• [Metin Parçası]
● ● ● ●

Gafleti Dağıtacak Bir İntibah-ı Ruhi
Bir zaman yüksek bir dağ başındaydım. Gafleti dağıtacak bir intibah-ı ruhî vasıtasıyla, kabir tam mânâsıyla, ölüm bütün çıplaklığıyla ve zeval ve fenâ ağlattırıcı levhalarıyla bana göründü.
Bir zaman yüksek bir dağ başındaydım. Gafleti dağıtacak bir intibah-ı ruhî vasıtasıyla, kabir tam mânâsıyla, ölüm bütün çıplaklığıyla ve zeval ve fenâ ağlattırıcı levhalarıyla bana göründü.
İkinci
Şua'nın Üçüncü Meyve'sini okumaya devam ettiğimiz zamanlarda, teenni
ile okuma sırrınca her meseleyi anlama gayreti içinde olmak gerektiği
düşüncesi, bu gayrete Yüce Mevla'nın lutfettiği mana açılmaları ile daha
da bir şevk bulmaya başlamıştı, lillahil hamd. Başlamıştı başlamasına
ama, her bir kapalı mana için de teenninin ucunu kaçırmamak gerekiyordu.

● ● ● ●

• [Çıkarılan Malzeme]
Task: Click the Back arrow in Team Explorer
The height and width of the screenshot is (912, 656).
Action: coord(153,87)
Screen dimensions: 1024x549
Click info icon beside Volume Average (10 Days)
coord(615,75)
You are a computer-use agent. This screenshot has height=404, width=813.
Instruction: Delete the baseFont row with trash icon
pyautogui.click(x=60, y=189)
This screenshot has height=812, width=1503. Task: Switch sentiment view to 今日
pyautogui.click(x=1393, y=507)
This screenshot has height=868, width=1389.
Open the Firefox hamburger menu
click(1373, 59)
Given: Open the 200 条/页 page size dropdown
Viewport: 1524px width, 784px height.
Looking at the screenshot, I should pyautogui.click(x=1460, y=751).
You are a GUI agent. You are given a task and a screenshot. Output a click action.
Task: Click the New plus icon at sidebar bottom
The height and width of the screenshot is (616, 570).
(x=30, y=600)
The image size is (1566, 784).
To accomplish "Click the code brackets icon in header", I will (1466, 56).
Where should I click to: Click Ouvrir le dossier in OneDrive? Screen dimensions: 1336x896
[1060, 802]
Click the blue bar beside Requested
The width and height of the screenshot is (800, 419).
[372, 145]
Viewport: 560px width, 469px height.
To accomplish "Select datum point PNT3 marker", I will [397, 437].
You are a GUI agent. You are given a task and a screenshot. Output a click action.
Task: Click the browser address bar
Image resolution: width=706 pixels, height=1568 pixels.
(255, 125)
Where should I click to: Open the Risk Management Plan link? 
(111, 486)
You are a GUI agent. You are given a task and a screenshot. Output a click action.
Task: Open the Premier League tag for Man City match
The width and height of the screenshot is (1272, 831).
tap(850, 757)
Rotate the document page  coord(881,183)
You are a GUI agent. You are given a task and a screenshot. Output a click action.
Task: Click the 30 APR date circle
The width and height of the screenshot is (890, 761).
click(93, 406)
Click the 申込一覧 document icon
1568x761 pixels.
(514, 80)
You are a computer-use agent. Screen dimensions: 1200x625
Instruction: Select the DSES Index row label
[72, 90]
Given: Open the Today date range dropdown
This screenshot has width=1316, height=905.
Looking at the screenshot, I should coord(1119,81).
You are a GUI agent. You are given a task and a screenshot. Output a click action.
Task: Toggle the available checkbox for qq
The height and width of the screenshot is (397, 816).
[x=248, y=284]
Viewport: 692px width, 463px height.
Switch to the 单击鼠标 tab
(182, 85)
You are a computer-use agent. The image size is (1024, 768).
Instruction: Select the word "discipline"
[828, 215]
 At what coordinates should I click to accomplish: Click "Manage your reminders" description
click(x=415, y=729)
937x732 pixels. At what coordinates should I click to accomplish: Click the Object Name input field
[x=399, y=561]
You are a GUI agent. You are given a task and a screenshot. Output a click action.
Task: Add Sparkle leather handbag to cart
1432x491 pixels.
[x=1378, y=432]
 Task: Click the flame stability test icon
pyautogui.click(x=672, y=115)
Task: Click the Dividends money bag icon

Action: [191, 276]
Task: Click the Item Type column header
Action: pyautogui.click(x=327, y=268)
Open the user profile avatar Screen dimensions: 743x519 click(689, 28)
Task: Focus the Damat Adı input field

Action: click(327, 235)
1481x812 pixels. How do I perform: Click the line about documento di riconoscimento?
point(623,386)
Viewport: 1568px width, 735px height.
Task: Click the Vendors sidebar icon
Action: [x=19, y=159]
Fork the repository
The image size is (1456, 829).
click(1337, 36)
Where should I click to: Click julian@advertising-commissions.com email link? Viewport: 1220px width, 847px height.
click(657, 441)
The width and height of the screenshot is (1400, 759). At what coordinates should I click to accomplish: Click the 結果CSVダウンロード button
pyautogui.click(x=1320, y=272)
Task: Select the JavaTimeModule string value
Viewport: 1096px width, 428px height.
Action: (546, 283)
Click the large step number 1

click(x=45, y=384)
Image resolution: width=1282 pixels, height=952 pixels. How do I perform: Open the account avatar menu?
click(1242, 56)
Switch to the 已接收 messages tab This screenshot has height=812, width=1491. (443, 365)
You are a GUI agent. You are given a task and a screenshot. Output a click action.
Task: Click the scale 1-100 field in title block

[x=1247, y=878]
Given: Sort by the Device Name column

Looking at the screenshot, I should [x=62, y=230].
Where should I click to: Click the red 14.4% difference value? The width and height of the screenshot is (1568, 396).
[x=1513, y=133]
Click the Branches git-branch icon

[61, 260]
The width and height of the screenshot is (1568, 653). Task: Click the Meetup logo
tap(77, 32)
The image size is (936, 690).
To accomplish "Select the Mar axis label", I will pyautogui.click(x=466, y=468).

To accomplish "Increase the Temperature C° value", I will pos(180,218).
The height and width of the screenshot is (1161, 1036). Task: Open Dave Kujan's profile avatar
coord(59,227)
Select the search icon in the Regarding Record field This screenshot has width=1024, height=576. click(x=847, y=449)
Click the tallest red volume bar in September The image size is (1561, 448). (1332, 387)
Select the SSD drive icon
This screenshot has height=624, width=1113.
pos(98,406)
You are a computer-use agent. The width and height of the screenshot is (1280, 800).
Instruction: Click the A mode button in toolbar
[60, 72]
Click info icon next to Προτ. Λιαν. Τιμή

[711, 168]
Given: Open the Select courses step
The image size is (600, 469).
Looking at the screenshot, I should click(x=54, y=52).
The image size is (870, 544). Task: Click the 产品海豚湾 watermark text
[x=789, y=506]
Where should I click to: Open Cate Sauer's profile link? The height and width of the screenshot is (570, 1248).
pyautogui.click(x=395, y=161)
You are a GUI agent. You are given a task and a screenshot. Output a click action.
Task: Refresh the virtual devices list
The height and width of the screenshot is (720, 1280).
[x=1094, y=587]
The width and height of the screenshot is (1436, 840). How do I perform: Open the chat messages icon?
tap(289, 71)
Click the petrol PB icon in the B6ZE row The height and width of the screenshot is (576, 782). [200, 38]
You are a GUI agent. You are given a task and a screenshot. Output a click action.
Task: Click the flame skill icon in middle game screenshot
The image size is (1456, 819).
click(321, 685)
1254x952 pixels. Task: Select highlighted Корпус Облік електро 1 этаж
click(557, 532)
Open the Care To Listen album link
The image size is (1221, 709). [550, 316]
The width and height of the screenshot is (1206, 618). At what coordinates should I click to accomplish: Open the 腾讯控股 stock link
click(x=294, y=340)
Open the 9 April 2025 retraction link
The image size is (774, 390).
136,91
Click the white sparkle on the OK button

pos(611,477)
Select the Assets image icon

● ● ● ●

• [Görev] Gaflet ve teenniyle okuma üzerine yazıyı son cümlesinden sonra sürdürün. Kayıtların bu işte hiçbir rolü yok.

• [Görevin Cevabı]
Yani her bir mesele ciddi bir düşünce cehdi gerektiriyordu.
İşte
bu cehdi isteyen ifadelerden bir başkası, serlevha yapılan cümledeki,
"gafleti dağıtacak bir intibah-ı ruhi" ifadesi idi. Yine birçok başka
ifade gibi bu da üzerinden geçilegelen bir tümceydi ancak biraz dikkatle
bakınca bu halin ne olduğunu anlamak gerektiği de hissediliyordu. Evet,
Üstad Hazretlerinin kendi seviyesinde gaflet diye tanımladığı hali
dağıtabilecek bir intibah-ı ruhi ne olabilirdi?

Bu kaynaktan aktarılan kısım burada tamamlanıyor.